İnsan Sarrafı mısın?
İnsanlar hakkındaki tecrübene güveniyor musun? Bakalım insan sarrafı mısın?
1. Yeni girdiğin bir ortamda yapacağın ilk şey ne olur?
2. Bir dükkanın olsaydı hangi muhitte olmasını isterdin?
3. Çok iyi olduğunu düşündüğün bir özelliğin var mı?
4. Yeni biriyle tanıştığında kendini karşındakine göre nasıl konumlandırırsın?
5. 'İnsan sarraflığı' gibi bir müessesenin varlığına inanıyor musun?
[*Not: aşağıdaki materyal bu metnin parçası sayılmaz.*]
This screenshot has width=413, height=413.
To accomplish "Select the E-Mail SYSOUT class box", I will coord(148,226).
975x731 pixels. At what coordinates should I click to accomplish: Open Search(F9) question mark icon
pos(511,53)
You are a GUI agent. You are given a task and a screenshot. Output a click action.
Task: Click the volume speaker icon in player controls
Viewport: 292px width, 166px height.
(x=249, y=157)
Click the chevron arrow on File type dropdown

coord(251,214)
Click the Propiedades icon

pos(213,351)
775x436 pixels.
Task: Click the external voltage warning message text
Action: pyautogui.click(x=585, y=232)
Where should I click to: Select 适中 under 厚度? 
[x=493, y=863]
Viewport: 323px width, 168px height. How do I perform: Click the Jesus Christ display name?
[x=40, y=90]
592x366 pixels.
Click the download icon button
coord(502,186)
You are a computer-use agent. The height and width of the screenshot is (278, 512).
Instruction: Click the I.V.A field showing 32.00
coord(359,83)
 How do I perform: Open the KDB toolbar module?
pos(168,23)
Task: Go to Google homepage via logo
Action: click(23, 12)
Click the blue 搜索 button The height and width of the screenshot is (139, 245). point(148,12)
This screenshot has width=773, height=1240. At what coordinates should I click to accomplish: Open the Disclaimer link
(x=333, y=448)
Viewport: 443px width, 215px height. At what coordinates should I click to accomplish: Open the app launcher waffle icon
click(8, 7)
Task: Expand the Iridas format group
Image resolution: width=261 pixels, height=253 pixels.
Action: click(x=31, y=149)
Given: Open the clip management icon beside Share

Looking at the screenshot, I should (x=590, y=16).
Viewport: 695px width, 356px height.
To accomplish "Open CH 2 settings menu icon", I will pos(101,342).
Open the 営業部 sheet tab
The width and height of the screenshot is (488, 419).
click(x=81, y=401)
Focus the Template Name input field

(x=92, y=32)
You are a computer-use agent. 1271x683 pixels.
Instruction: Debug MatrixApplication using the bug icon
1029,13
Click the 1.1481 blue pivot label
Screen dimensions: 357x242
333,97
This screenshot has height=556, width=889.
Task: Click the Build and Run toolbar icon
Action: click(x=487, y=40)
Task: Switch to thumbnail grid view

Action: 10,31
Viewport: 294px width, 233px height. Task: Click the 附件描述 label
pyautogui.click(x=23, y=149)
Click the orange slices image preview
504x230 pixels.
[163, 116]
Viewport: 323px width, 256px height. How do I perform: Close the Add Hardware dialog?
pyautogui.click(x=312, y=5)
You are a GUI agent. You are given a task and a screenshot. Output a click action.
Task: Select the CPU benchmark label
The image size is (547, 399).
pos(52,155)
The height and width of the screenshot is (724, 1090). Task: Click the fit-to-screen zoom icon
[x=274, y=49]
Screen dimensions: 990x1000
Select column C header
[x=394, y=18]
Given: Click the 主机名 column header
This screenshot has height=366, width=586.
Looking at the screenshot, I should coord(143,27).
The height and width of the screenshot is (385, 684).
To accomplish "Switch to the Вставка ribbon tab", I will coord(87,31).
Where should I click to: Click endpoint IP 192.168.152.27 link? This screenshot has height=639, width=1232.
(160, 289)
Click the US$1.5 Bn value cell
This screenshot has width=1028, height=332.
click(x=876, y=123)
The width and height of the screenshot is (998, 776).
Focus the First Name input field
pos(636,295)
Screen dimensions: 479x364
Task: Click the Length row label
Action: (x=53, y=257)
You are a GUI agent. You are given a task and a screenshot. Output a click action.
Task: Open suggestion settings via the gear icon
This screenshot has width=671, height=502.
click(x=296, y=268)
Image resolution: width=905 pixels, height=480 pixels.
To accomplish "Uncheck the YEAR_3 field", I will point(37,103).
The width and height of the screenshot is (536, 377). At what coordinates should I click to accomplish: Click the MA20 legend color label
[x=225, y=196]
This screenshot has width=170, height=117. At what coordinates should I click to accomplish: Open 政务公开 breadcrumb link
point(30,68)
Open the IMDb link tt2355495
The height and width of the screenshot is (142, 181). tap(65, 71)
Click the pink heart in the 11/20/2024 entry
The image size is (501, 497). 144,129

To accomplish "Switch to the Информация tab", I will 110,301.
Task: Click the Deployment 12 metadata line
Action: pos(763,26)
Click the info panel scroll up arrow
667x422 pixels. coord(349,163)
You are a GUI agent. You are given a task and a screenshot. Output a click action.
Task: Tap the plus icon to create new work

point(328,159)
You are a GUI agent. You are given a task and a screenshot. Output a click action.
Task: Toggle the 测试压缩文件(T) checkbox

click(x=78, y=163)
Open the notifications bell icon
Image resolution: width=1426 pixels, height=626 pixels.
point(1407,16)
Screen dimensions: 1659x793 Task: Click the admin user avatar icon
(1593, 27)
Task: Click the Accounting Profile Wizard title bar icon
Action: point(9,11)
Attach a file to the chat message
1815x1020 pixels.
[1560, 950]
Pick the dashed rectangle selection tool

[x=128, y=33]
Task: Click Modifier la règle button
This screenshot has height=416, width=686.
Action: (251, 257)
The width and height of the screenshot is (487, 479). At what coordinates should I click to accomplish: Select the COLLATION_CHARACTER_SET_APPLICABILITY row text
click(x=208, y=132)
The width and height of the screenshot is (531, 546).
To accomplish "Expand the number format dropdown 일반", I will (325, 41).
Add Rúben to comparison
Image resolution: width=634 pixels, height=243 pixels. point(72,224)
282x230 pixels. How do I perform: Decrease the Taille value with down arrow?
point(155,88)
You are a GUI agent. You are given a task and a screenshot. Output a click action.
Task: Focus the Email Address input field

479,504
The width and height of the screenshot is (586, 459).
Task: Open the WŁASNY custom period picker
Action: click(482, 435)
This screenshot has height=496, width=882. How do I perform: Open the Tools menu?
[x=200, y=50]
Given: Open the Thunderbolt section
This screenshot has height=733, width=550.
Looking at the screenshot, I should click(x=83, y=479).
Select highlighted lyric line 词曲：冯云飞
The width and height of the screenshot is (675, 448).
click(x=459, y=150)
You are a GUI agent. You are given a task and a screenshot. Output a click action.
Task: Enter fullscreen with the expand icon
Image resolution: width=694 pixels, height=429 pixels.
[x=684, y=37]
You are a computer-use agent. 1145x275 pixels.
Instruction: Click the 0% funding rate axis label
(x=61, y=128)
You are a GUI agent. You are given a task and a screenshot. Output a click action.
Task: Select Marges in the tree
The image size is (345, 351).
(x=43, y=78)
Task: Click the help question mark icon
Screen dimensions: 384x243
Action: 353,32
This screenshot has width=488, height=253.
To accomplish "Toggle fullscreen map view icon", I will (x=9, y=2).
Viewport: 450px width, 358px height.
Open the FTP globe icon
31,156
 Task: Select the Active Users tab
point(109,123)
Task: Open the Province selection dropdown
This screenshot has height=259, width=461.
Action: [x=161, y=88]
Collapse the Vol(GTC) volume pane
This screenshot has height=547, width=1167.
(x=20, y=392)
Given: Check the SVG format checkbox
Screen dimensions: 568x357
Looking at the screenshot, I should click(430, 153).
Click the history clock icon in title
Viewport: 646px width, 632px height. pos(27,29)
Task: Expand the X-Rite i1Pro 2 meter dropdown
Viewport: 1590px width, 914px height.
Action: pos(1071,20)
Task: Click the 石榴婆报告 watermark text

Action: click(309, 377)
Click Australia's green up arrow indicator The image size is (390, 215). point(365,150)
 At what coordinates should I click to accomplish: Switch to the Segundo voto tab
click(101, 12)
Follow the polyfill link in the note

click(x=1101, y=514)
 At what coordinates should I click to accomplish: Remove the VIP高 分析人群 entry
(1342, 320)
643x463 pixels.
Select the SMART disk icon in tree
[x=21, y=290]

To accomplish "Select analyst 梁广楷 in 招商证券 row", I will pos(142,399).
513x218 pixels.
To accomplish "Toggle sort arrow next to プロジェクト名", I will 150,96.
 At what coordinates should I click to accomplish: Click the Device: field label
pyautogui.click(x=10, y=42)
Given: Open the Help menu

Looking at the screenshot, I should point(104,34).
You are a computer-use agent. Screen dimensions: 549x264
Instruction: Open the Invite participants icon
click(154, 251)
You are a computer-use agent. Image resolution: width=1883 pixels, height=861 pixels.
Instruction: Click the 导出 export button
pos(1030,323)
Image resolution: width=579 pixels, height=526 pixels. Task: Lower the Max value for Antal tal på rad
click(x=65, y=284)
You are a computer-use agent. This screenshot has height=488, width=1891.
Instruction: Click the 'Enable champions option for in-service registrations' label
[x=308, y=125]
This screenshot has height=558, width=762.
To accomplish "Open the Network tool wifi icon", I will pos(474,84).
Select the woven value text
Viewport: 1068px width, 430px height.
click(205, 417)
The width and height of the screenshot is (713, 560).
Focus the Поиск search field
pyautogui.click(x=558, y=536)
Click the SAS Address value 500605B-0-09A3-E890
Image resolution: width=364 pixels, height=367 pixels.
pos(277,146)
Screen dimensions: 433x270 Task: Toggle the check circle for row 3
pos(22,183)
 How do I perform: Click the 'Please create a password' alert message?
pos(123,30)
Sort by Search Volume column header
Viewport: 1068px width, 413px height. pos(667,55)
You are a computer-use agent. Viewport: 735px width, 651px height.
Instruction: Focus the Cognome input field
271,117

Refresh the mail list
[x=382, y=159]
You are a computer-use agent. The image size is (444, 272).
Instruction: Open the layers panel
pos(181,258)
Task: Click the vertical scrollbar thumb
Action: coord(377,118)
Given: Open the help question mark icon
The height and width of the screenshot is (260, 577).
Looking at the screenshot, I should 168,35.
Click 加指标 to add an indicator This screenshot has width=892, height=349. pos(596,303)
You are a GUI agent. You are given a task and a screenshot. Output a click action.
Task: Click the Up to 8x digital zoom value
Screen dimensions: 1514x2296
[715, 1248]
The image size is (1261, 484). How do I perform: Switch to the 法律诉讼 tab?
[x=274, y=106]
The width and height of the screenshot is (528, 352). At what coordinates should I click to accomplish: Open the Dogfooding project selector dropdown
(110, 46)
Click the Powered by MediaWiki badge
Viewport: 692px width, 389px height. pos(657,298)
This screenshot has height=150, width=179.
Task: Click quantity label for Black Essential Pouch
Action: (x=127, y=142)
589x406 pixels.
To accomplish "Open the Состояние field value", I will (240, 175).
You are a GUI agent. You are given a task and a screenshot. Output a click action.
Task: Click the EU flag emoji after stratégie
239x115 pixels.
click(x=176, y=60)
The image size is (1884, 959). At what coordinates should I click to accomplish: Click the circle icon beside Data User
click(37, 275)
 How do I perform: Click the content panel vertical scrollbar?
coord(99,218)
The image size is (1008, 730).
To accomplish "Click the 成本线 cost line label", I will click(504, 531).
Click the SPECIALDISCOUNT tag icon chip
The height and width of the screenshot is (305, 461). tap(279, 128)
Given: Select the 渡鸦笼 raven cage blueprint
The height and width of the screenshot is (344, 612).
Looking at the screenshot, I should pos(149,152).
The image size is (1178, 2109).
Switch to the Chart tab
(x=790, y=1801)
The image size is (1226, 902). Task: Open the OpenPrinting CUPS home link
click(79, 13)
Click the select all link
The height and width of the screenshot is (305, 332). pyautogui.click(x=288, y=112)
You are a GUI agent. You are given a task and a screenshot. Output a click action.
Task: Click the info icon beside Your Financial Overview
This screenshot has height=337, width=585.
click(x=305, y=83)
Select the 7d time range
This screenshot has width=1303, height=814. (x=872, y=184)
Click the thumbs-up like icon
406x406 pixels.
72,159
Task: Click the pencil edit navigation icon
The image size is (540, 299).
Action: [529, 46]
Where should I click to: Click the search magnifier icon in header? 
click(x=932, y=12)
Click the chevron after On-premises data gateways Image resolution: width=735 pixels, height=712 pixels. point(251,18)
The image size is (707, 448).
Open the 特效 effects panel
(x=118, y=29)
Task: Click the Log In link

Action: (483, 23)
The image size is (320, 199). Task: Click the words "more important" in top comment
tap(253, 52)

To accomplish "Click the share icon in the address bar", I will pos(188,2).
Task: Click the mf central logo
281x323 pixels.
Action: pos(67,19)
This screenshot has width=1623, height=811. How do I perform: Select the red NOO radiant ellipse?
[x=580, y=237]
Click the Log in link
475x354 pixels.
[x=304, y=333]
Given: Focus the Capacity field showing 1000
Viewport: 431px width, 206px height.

6. Sultanahmet'e gitmiş bir turist olarak kendini hayal et. Hatıra olsun diye kendine bir şeyler almak istiyorsun. Hop! kendini bir anda önüne halı fırlatılırken buldun. İşbu artık esnafın pençesine takıldın kaçış yok. Halıyı almak ile almamak arasında bir seçim yapsaydın izleyeceğin yollar ne olurdu?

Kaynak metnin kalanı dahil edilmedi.